> Dataset extract:
--- --- ---

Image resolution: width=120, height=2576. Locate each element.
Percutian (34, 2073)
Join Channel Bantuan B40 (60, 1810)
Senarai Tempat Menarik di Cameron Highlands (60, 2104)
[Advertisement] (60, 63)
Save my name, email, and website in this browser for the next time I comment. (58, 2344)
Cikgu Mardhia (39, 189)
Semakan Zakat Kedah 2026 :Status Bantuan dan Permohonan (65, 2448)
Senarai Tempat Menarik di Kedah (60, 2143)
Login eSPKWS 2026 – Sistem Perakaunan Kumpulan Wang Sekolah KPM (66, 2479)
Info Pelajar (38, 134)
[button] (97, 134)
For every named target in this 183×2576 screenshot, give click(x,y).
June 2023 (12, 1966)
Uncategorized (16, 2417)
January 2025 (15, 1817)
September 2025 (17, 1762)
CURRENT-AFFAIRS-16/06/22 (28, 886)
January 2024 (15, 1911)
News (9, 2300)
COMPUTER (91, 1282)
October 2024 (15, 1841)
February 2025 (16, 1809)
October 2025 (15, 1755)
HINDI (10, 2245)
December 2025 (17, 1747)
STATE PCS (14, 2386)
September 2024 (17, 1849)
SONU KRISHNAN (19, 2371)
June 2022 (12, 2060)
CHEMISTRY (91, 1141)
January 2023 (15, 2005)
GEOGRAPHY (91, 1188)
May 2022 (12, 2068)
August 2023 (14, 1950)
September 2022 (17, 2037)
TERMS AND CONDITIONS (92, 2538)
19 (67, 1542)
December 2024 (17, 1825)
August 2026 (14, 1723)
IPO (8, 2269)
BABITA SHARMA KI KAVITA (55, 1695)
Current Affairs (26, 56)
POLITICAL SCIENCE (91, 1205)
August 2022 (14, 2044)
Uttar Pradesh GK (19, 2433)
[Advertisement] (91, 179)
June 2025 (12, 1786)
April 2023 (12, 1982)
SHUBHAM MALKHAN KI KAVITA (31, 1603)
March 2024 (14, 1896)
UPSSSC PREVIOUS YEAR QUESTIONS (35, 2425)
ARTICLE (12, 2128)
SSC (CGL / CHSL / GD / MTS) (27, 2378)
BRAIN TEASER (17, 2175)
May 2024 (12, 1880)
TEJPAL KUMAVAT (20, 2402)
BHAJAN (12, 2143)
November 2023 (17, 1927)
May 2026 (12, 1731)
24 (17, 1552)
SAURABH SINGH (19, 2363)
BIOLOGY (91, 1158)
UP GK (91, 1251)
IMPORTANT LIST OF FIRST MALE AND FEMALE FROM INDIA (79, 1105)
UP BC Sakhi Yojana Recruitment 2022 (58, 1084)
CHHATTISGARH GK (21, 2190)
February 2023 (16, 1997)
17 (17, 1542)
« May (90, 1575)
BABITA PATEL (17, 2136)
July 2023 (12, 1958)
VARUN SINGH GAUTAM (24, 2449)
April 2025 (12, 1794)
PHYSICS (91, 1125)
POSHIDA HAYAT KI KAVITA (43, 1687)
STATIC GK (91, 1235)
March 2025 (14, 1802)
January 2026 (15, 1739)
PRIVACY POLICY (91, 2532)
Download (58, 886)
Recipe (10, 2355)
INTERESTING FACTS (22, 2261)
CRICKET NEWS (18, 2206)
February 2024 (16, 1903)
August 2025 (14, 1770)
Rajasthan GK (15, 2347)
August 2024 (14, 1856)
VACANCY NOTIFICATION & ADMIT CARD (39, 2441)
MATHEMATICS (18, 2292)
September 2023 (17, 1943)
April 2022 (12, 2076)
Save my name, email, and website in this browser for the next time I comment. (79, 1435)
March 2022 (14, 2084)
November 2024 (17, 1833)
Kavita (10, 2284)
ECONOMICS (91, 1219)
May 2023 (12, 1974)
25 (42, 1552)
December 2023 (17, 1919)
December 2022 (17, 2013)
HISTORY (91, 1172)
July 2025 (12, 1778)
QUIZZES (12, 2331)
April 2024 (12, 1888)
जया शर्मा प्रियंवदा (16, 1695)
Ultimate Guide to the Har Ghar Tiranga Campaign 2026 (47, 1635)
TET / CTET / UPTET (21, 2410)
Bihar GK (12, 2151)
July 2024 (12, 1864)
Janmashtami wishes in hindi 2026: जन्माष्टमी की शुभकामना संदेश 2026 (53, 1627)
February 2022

--- --- ---

Only the lines above starting at the line that holds "POLITICAL SCIENCE (91, 1205)" and ending at the line that holds "February 2023 (16, 1997)" are to be repeated, exactly and in full.

POLITICAL SCIENCE (91, 1205)
August 2022 (14, 2044)
Uttar Pradesh GK (19, 2433)
[Advertisement] (91, 179)
June 2025 (12, 1786)
April 2023 (12, 1982)
SHUBHAM MALKHAN KI KAVITA (31, 1603)
March 2024 (14, 1896)
UPSSSC PREVIOUS YEAR QUESTIONS (35, 2425)
ARTICLE (12, 2128)
SSC (CGL / CHSL / GD / MTS) (27, 2378)
BRAIN TEASER (17, 2175)
May 2024 (12, 1880)
TEJPAL KUMAVAT (20, 2402)
BHAJAN (12, 2143)
November 2023 (17, 1927)
May 2026 (12, 1731)
24 (17, 1552)
SAURABH SINGH (19, 2363)
BIOLOGY (91, 1158)
UP GK (91, 1251)
IMPORTANT LIST OF FIRST MALE AND FEMALE FROM INDIA (79, 1105)
UP BC Sakhi Yojana Recruitment 2022 (58, 1084)
CHHATTISGARH GK (21, 2190)
February 2023 (16, 1997)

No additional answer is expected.